» **PROBLEM TO SOLVE**:
Return every line below in which "computer" appears.

» **AVAILABLE DATA**:

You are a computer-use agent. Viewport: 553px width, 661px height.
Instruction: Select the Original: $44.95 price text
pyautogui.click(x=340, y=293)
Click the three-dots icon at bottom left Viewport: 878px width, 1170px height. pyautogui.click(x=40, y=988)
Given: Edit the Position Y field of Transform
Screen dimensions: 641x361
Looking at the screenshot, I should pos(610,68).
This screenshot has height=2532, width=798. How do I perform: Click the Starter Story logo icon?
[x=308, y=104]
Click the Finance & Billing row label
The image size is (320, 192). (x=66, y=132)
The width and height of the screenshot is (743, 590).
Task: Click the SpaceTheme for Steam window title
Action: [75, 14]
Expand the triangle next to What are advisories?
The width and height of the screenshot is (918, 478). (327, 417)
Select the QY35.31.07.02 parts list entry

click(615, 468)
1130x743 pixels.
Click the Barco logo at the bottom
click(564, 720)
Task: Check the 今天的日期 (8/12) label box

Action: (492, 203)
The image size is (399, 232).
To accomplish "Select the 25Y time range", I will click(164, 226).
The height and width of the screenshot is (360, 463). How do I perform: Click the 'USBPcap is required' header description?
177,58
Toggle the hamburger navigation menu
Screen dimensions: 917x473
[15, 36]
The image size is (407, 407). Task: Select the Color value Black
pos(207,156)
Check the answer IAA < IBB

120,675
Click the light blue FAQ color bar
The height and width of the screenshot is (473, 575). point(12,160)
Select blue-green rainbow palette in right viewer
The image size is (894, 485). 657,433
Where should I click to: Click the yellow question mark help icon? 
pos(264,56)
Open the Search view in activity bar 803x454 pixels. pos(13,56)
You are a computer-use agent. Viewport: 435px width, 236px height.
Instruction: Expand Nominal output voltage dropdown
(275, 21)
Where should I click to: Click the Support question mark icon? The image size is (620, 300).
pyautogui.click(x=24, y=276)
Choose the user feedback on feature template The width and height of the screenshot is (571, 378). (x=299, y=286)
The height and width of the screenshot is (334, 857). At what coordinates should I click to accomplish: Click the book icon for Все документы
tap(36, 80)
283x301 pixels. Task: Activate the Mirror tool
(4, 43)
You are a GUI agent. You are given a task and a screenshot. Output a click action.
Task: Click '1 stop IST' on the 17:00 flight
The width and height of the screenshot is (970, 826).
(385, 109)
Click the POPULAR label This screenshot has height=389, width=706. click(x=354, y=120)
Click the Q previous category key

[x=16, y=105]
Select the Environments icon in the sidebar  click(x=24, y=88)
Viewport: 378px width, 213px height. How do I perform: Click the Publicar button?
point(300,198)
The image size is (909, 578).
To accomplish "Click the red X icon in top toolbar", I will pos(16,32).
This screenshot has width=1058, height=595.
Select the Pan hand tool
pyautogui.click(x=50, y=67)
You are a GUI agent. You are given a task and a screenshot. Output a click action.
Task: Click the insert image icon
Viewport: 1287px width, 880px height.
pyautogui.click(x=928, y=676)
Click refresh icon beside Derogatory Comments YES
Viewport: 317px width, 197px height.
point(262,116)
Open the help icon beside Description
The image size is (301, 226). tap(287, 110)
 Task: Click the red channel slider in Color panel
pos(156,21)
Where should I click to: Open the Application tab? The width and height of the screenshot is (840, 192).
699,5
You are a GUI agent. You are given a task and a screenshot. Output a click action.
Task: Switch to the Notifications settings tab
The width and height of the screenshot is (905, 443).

» **SOLUTION TO THE EXERCISE**:
You are a computer-use agent. Viewport: 553px width, 661px height.
You are a computer-use agent. Viewport: 435px width, 236px height.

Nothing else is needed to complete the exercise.